Dementia Dementia is a non-specific syndrome that is characterized by a state of cognitive impairment and is often associated with memory, language, behavioral and motor disturbances. In general, a diagnosis of dementia requires that cognitive impairment is severe enough to affect an individual’s functioning in daily life. A global study estimated that, in 2010, the worldwide prevalence of dementia was 35.6 million people. This number is expected to double every 20 years [1]. Dementia can be divided into both static and progressive forms. A static dementia can result from a wide variety of causes including brain injury, congenital defect or a toxic-metabolic/hypoxic event. Progressive etiologies of dementia are dominated by the neurodegenerative causes, especially in the older population. Mild cognitive impairment is distinguished from dementia by preserved functioning in daily life and often precedes neurodegenerative forms of dementia.
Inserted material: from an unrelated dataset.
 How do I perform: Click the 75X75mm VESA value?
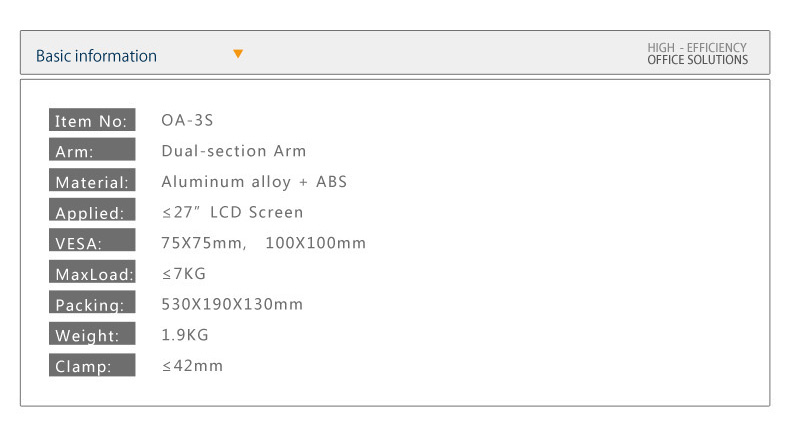pyautogui.click(x=204, y=243)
Less common causes including infectious, autoimmune, paraneoplastic or toxic-metabolic often have a more subacute course. In this chapter, the major forms of neurodegenerative dementia syndromes will be detailed, along with the relevant clinical symptoms, diagnostic evaluation and neuroimaging. Alzheimer’s disease Alzheimer’s disease (AD) is the most common cause of dementia in the older population and thus has enormous individual, family and social consequences [2]. The disease can be divided into two categories with respect to age of first clinical symptoms: early onset and late onset. Early onset, or symptoms beginning before the age of 60–65 years, represents 6–7% of all cases. The vast majority of AD cases present as late onset – at ages older than 60–65 years.